With the country immersed in another heated debate over guns, a new poll finds Californians favor stricter gun control measures here -- even though the Golden State already boasts some of the toughest firearm regulations in the nation.
A vast majority of California voters -- including most Republicans -- support proposals that would require background checks to buy ammunition and prevent people on the government's "no-fly" list from buying guns, the new Field Poll shows.
The poll also suggests that President Barack Obama will have a receptive audience in California when he brings up his recent executive actions on gun control in his State of the Union address Tuesday night. Fifty-seven percent of voters here believe it's more important to impose greater controls on gun ownership than it is to protect the rights of Americans to own guns, a priority favored by 38 percent.
That's "not on par with what you're seeing nationwide, which is about an even split," said Field Poll Director Mark DiCamillo.
An ABC News/Washington Post national poll in October found 47 percent see protecting gun ownership rights as a higher priority, while 46 percent said enacting new laws to try to reduce gun violence is more important.
Congress has yet to see a bill seeking background checks for buying ammunition, but Republicans have refused to allow votes on bills requiring universal background checks for firearms purchases -- something California did long ago -- and barring firearm purchases by those on the "no-fly" list.
But in an unusual bipartisan show of support, California voters are showing even greater enthusiasm than they did three years ago for one of the major proposals in a ballot measure for which Lt. Gov. Gavin Newsom and his allies are collecting petition signatures.
A whopping 80 percent of California voters favor requiring background checks for ammunition purchases, up 5 percentage points from when the Field Poll asked the question in February 2013. And 75 percent favor the "no-fly" list ban touted by Obama and congressional Democrats but opposed by many civil libertarians who say it would violate constitutional due-process rights.
"Usually on things like gun control ... you expect to see big partisan differences, but on those two, we didn't," DiCamillo noted.
While the same proportion of Democratic voters (90 percent) now support requiring background checks for ammunition purchases as did in February 2013, support among independent voters has jumped from 77 percent then to 88 percent now, and support among Republicans has jumped from 53 percent to 58 percent.

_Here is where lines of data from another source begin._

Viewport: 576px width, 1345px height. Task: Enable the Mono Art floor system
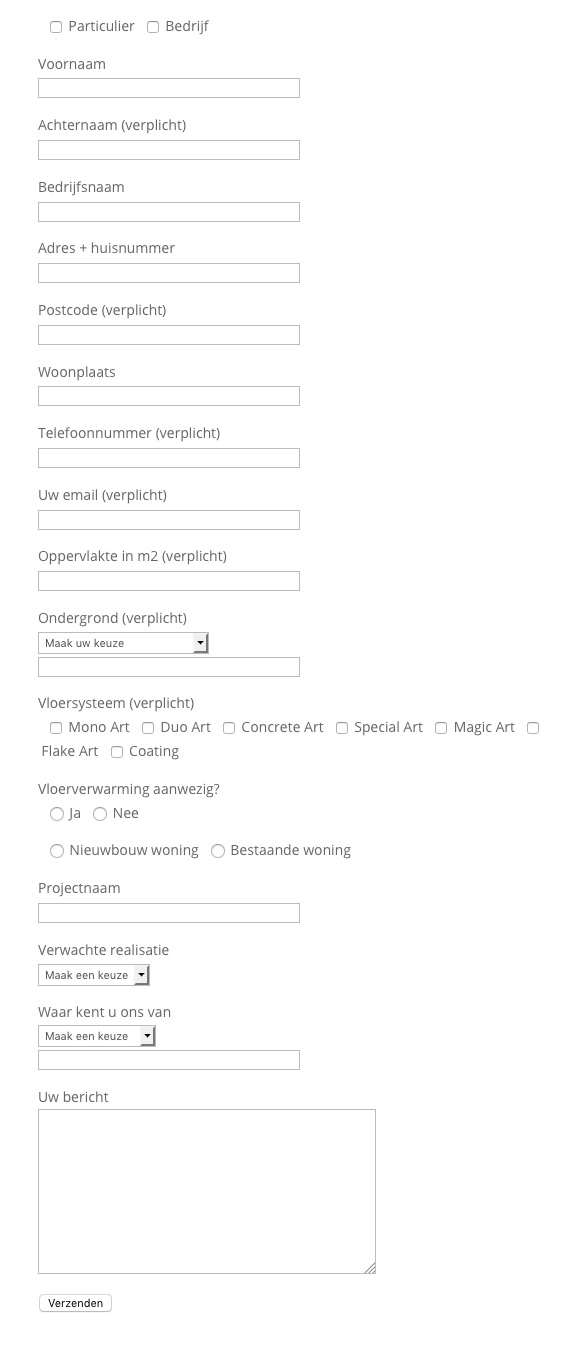(56, 728)
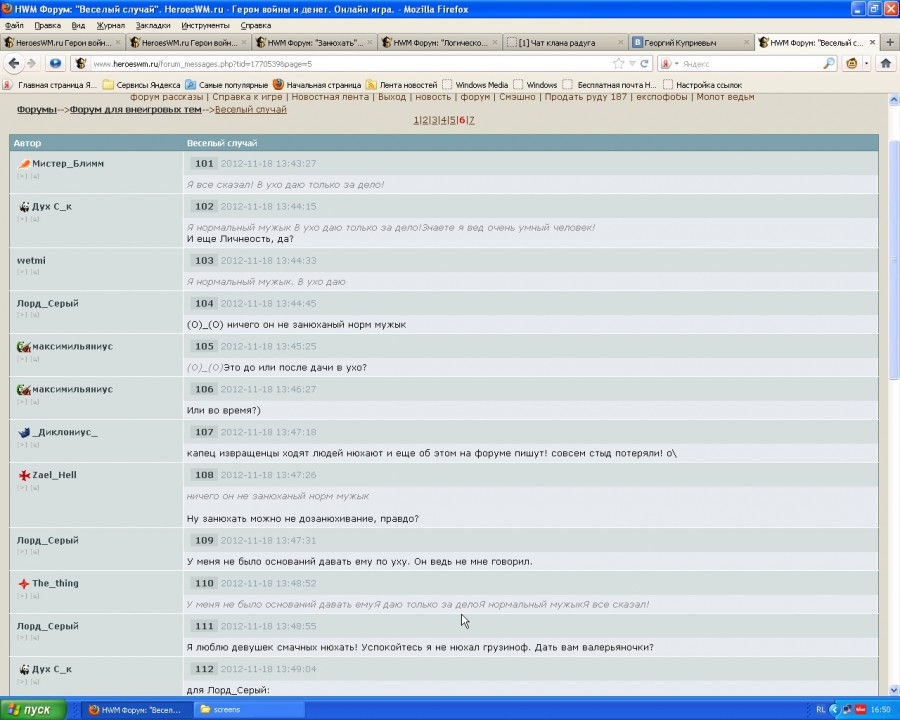Screen dimensions: 900x720
Task: Click the panda icon next to Дух С_к in post 102
Action: tap(24, 206)
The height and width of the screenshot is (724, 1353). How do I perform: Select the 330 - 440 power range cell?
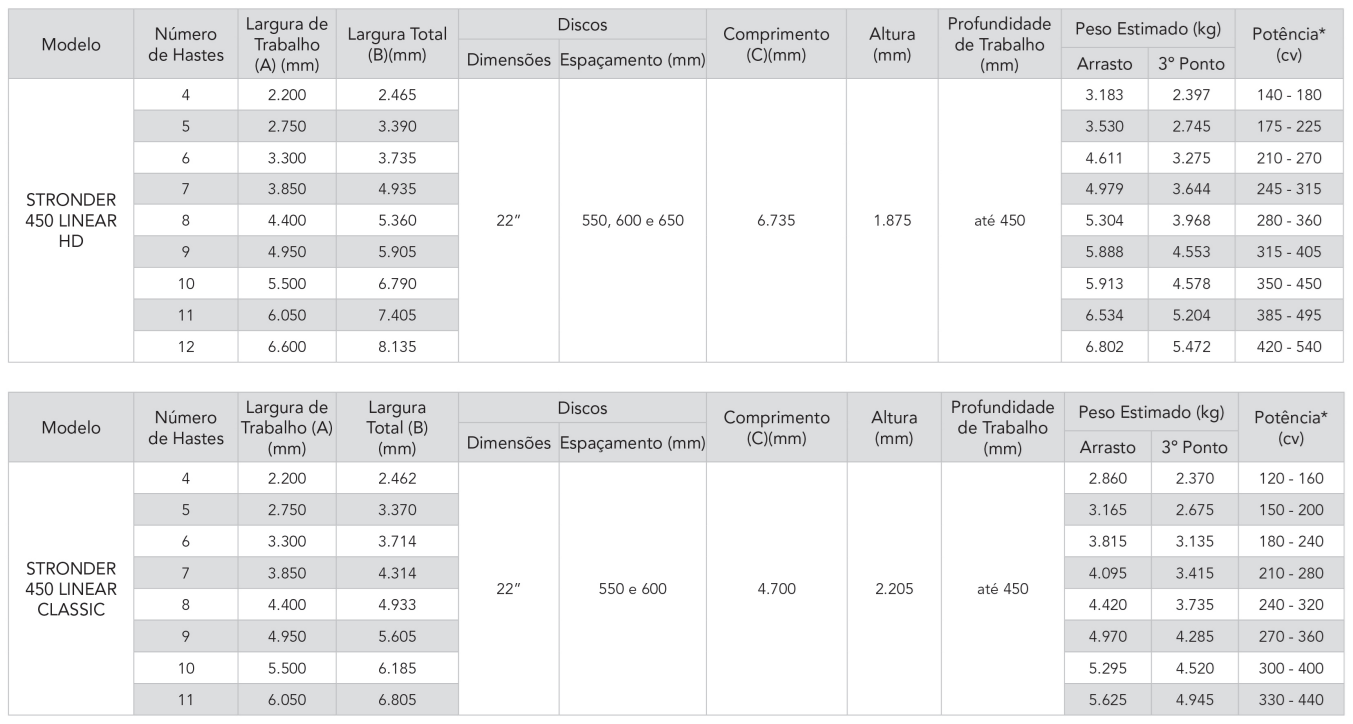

David Dwonch, an independent voter from Brentwood who told the poll he prioritizes gun control for public safety over gun owners' rights, said he has felt this way all along.
"I would much rather control the source of something that could cause a problem than rely on the judgment of civilians," said Dwonch, 42, who works as an analyst for a national wine and liquor distributor.
He said he favors background checks for ammunition purchases even though he knows people could buy ammunition illegally or make their own. "Anything that slows the process down, I'm all for," he said.
Majorities of California voters also back two other gun-control proposals, though with far more support among Democrats and independent voters than among Republicans. In all, 58 percent of voters support outlawing possession of ammunition magazines that hold more than 10 rounds -- also part of Newsom's measure -- and 56 percent support expanding the state's assault weapons law to include all semi-automatic rifles with detachable magazines, an idea Gov. Jerry Brown vetoed in 2013.
The poll numbers "reinforce that the public is way ahead of elected officials" in its desire for action, Newsom said Monday. "The ammunition numbers were the highest I've seen, that's overwhelming ... and that is arguably the most significant component of our initiative, so that's a very positive result."
Opponents believe the devil will be in the details when the initiative is finally put to voters, Firearms Policy Coalition spokesman Craig DeLuz said Monday. For example, those who support a background check for ammunition purchases might not support making a buyer wait 30 days to get a purchase permit or criminal punishment for parents who give ammunition to their kids at the firing range.
"Once the opponents of the initiative have an opportunity to share the actual facts, you'll see those numbers dwindle," DeLuz said.
But Newsom said he's "very confident that the public is with us on the details," having done several private polls to gauge voters' desires. "I think we've really turned the page on this debate in the last six months," Newsom said, "and this will be a year of momentum not only in California but across the country at the state level."
Newsom and other supporters have until June 28 to gather at least 365,880 signatures from registered voters in order to put the measure on November's ballot.
More Californians believe stronger laws on firearm sales and possession are effective in reducing violent crime (55 percent) than those who believe such laws aren't effective (44 percent); again, those views sharply divide voters along party lines, according to the Field Poll, which surveyed 1,003 registered voters between Dec. 15 and Jan. 3, with a margin of error of plus or minus 3.2 percentage points. Some of the gun questions were asked only of a random subsample of 553 voters, with a 4.4-point margin of error.
DeLuz, from the Firearms Policy Coalition, said ultimately polls don't matter so long as the courts keep upholding gun owners' rights. "The right to keep and bear arms is not up for popular debate," he said. "It's a constitutionally enumerated civil right."